Problem statement - Reproduce the abstract starting with "Keywords: COVID-19 pandemic;" and going on through "wave of COVID-19.", replacing "national laboratories" with "research centers" wherever it appears.

Abstract
Many proactive steps have been taken worldwide to fight against the SARS-CoV-2 pandemic and to prevent COVID-19 spread with realistic approaches. Recently, a novel variant B.1.617.2 has been identified in India, which is rapidly transmitting to other countries, challenging current therapeutics, wide vaccination and future research in COIVD-19.
Keywords: COVID-19 pandemic; delta variant; global initiative on sharing all influenza data (GISAID); Indian SARS-CoV-2 consortium on genomics (INSACOG), SARS-CoV-2
The Indian SARS-CoV-2 Consortium on Genomics (http://dbtindia.gov.in/insacog) includes 10 different national laboratories within the country, and this group is continuing the sequencing process to map the complete genetic code of the COVID-19 virus. COVID-19, a coronavirus disease caused by severe acute respiratory syndrome coronavirus 2 (SARS-CoV-2), was first reported in December 2019 in Wuhan, China [1]. The D614G was first identified in SARS-CoV-2, which was dominated later to other countries and across the world during the first wave of COVID-19.
Subsequently, many other variants of SARS-CoV-2 have been identified worldwide, and a few of them are classified as variants of concern (VOC), variants of interest (VOI), and variants of high consequence by the Centres for Disease Control and Prevention [2]. As of June 12, 2021, ∼175 million cases of COVID-19 have been reported, with ∼3.79 million total deaths and an increasing number of recovering cases of >94 million; perhaps, these numbers could be substantially underestimated.

Supplied material -
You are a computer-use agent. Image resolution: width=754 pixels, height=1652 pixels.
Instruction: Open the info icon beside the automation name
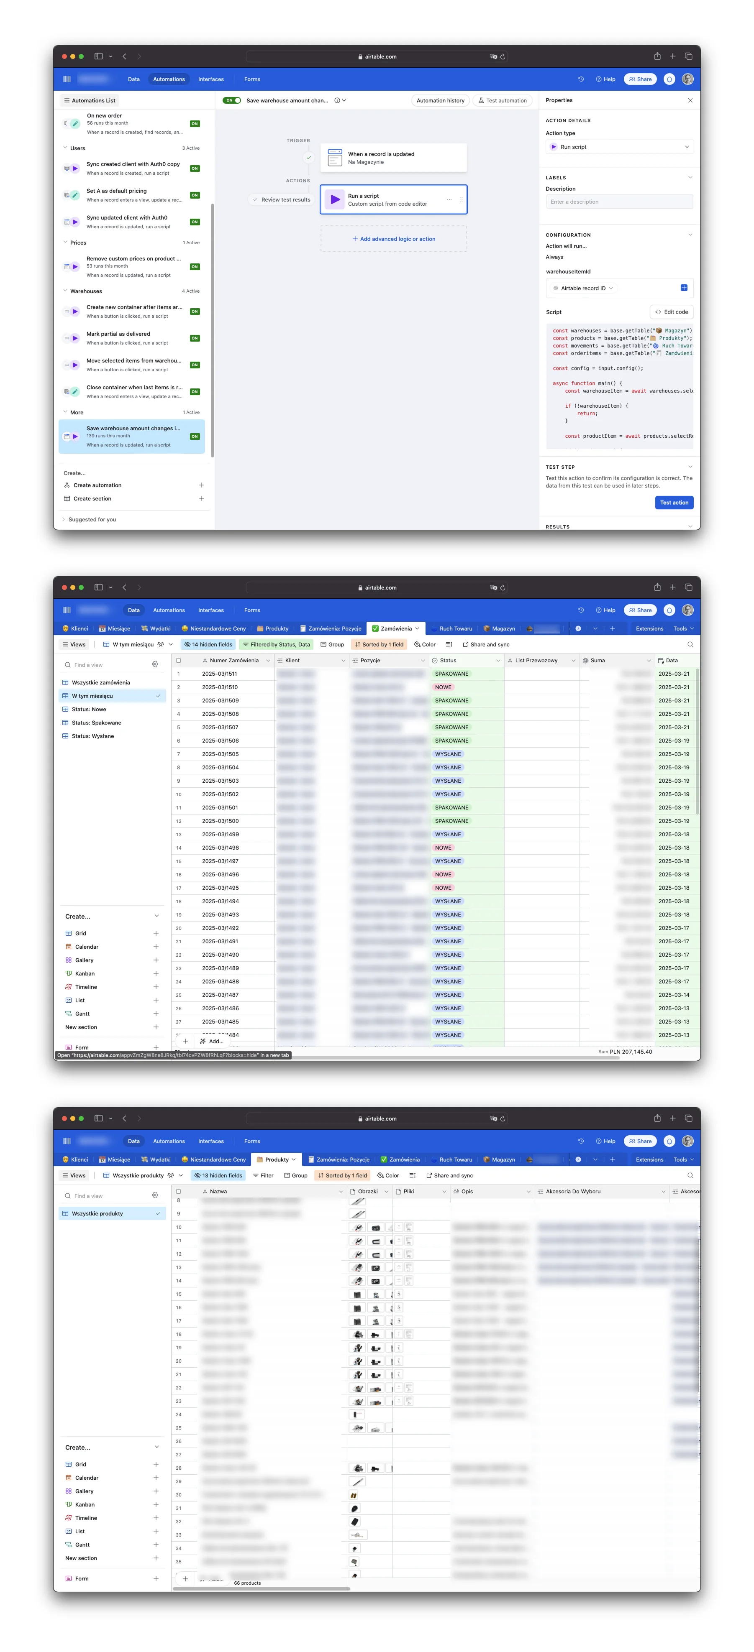[337, 101]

Result -
Keywords: COVID-19 pandemic; delta variant; global initiative on sharing all influenza data (GISAID); Indian SARS-CoV-2 consortium on genomics (INSACOG), SARS-CoV-2
The Indian SARS-CoV-2 Consortium on Genomics (http://dbtindia.gov.in/insacog) includes 10 different research centers within the country, and this group is continuing the sequencing process to map the complete genetic code of the COVID-19 virus. COVID-19, a coronavirus disease caused by severe acute respiratory syndrome coronavirus 2 (SARS-CoV-2), was first reported in December 2019 in Wuhan, China [1]. The D614G was first identified in SARS-CoV-2, which was dominated later to other countries and across the world during the first wave of COVID-19.